Just like that, my worst fear was realized. My Mother was going to die. I knew it. My siblings did too. And my Dad? Forget it! He didn't know how to deal with it. They were married for 32 years, right out of high school. Mom told us all she was going to be fine. I think she knew though. She had talks with each one of us kids that we still remember. Talks about life and love and loss. Talks about how much she loved us. Before she went into surgery, she told us that she knew one way or the other, God was going to heal her. She wouldn't be in pain anymore. And He did.
After surgery, she had a grand mal seizure and took her last breath in my arms. I was helping her out of bed. I held her while she seized and told her how much I loved her. I told her to relax, that it was okay. I can't remember what all I said. I had no idea she was dying. That my words would be last ones she would hear. For the longest time I struggled with that. It was the hardest thing in my whole life. But after a few weeks, I began to think differently. If I had a choice of how I was to die, hugging my daughter while she whispered words of love and encouragment would be right up there with number one.
In a way, it was like I got to pay her back just a fraction for all the pep talks, hugs, whispers of love, encouragement, band-aids for skinned knees, kisses to make them better, and "I'm proud of you"'s. I started to look at it like a positive thing. I sent her off to heaven with words of love.
Surprisingly enough, my then 5 year old daughter helped me most to deal with Mom's death. She asked me where Nana was. She couldn't understand what it meant when someone died. My family made the heart wrenching decision to not let the grandkids, our kids, to see her in the casket.

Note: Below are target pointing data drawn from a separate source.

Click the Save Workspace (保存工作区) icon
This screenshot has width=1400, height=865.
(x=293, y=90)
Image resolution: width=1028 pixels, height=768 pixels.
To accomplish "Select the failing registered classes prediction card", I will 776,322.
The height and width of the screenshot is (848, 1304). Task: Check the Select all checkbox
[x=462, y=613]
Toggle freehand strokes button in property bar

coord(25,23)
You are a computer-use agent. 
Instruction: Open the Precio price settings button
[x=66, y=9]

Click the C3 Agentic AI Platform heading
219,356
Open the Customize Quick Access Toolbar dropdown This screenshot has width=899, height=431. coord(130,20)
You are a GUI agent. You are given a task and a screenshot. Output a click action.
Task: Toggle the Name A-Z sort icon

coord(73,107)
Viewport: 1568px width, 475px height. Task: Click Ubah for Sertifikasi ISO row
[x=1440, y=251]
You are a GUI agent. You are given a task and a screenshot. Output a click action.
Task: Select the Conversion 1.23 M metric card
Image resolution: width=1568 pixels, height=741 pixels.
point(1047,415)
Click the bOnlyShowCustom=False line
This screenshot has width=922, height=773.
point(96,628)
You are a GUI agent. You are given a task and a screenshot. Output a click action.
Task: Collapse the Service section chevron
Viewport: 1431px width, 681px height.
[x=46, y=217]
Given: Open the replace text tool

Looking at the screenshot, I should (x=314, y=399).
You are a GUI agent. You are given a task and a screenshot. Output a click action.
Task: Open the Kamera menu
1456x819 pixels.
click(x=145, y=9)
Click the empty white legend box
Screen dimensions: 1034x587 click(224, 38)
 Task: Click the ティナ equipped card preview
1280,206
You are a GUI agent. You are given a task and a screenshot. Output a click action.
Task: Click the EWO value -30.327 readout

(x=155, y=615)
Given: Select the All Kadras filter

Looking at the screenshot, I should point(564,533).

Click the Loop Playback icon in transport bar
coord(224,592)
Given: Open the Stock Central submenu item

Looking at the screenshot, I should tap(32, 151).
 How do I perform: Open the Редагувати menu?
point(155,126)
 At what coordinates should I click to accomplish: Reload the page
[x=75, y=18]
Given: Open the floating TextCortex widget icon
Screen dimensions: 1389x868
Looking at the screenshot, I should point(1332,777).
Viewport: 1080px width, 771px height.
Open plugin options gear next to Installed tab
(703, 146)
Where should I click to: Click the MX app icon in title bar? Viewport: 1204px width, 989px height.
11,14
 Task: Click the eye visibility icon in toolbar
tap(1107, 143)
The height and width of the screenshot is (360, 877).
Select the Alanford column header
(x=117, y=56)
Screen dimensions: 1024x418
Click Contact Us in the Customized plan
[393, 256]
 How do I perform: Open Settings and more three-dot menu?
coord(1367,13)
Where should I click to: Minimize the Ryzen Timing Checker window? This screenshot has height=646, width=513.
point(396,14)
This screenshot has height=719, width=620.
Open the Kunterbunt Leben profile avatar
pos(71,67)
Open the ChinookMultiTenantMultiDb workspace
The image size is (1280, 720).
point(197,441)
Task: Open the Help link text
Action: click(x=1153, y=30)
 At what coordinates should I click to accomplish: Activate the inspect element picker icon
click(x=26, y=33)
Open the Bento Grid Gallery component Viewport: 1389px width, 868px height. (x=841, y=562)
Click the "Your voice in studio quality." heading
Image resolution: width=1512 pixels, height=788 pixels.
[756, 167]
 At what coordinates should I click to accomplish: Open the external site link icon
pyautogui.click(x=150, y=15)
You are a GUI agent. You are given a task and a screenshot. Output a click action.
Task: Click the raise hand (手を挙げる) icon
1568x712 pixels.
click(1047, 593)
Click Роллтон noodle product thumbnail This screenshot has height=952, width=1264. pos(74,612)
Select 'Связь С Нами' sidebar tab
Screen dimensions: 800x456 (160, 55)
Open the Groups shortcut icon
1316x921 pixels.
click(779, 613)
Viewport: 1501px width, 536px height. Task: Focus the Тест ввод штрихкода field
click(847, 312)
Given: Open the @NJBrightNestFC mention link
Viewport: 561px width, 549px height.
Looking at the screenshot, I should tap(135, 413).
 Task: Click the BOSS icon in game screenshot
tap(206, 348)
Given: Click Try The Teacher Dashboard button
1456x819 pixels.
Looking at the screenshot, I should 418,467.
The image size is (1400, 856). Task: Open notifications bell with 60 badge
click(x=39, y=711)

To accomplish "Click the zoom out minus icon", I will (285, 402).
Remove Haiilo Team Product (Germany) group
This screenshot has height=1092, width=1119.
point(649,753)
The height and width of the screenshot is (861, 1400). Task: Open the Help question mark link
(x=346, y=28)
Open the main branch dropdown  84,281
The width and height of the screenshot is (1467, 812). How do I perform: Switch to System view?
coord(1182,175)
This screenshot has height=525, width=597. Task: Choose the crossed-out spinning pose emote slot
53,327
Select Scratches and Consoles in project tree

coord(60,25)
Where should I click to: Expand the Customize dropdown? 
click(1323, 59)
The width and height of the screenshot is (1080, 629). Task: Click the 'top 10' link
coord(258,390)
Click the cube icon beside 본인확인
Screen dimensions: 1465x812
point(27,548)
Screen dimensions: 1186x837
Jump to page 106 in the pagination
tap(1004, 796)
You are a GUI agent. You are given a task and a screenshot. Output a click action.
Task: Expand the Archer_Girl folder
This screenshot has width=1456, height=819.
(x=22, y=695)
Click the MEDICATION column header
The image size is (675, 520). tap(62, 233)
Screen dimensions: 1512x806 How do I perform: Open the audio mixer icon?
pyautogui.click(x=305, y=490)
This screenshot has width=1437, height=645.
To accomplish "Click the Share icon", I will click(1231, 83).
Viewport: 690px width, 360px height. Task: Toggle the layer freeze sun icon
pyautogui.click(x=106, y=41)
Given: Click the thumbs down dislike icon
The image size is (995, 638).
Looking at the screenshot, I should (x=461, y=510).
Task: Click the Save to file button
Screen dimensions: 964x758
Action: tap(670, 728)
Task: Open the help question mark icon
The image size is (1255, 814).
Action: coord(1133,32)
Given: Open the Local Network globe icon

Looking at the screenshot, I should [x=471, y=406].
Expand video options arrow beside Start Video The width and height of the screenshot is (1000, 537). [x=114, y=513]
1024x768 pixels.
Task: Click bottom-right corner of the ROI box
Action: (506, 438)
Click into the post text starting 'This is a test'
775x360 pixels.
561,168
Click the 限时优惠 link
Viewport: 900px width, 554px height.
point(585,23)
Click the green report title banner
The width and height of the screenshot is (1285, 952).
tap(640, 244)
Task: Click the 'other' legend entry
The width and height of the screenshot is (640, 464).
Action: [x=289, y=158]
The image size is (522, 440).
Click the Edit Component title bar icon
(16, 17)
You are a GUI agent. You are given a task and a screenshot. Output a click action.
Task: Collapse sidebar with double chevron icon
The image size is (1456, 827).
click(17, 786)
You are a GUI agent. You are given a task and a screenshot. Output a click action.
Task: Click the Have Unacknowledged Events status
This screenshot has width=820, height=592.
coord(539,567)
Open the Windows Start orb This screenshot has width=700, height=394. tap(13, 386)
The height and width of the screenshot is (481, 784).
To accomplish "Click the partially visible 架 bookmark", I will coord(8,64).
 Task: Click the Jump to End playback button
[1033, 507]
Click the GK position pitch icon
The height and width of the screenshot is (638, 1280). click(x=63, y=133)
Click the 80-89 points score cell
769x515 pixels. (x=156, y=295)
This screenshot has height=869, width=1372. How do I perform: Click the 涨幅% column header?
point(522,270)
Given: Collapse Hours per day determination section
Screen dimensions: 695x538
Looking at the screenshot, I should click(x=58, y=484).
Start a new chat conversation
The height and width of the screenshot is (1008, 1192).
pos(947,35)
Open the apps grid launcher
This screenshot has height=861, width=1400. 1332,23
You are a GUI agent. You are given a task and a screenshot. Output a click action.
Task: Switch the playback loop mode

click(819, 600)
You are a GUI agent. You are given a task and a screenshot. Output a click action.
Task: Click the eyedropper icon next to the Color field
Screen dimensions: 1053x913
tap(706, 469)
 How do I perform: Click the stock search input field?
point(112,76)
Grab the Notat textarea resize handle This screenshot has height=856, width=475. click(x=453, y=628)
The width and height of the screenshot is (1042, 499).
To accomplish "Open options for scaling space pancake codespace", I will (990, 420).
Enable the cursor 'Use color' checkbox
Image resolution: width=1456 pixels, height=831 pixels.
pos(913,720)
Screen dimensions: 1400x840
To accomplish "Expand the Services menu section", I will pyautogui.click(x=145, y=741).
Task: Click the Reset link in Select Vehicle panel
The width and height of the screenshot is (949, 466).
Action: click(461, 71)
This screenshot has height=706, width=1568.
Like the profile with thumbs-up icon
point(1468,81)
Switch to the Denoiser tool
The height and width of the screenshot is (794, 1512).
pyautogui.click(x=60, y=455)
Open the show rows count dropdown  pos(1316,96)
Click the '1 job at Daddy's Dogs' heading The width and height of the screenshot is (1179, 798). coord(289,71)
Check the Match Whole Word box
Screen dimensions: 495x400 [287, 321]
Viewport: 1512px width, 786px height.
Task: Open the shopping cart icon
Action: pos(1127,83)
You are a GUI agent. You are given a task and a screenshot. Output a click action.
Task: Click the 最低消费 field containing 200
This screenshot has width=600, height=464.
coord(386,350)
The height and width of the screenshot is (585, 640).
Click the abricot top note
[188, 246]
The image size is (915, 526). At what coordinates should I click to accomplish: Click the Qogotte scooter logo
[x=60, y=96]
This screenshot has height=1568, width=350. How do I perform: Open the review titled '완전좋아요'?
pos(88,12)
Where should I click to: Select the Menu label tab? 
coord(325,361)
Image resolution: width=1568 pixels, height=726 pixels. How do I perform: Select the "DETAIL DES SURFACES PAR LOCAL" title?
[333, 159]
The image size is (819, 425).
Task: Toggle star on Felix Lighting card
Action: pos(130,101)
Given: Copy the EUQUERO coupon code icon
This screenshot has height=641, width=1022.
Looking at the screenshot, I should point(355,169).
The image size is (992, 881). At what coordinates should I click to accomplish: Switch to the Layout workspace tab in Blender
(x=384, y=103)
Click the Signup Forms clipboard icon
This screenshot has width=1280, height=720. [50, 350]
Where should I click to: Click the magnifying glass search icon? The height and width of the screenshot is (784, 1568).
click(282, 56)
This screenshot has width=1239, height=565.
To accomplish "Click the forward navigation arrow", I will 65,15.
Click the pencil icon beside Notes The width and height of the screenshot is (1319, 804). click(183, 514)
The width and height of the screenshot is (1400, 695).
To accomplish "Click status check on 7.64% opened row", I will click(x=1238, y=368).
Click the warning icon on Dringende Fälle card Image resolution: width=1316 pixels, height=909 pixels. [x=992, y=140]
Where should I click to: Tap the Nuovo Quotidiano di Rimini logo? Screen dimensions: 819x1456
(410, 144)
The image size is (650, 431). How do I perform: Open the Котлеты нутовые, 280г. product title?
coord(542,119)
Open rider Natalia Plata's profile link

It didn't look like her. Sure, it was her body. But Mom wasn't there anymore. My Mom always had a smile on her face. Even when she slept she was animated. Animateldly snoring for sure! But it was still Mom even then. But that shell in the casket wasn't. They were upset. All 6 of them were insistant on seeing her. I explained it to them like this....
"You know how Nana and Papa had different cars right? When Nana needed to haul the dogs to the vet, she took the truck. When she had to drive to work, she took her car. And when she was feeling very adventurous, she took her motorcycle. Well, Nana's body is like a used car. She isn't in that body anymore. Nana is in heaven. She didn't take that shell with her because God gave her a brand new body."
They seemed somewhat satisfied with that. The next question came from my daughter. "But, I want to tell Nana I love her. I didn't get to tell her before she left her used car." I replied, "Honey, she knows you love her. She loves you too. Even death cannot stop Nana's love. In fact, we get to take her everywhere with us now. She is in our heart. Your heart goes with you. All that love goes with you too."
Mom, I love you. I miss you everyday. I wish I could talk to you and hear your distinct laugh one more time. Have another one of your pep talks. Get another amazing Mama hug. What I wouldn't give to hear you say what you think of all the changes that have happened in the last year. Would you save all that up for me? Would you give it to me when I see you in heaven? We will have a lot of catching up to do, Mom. Save a place for me, will you? And put a good word in for me with the Big Guy.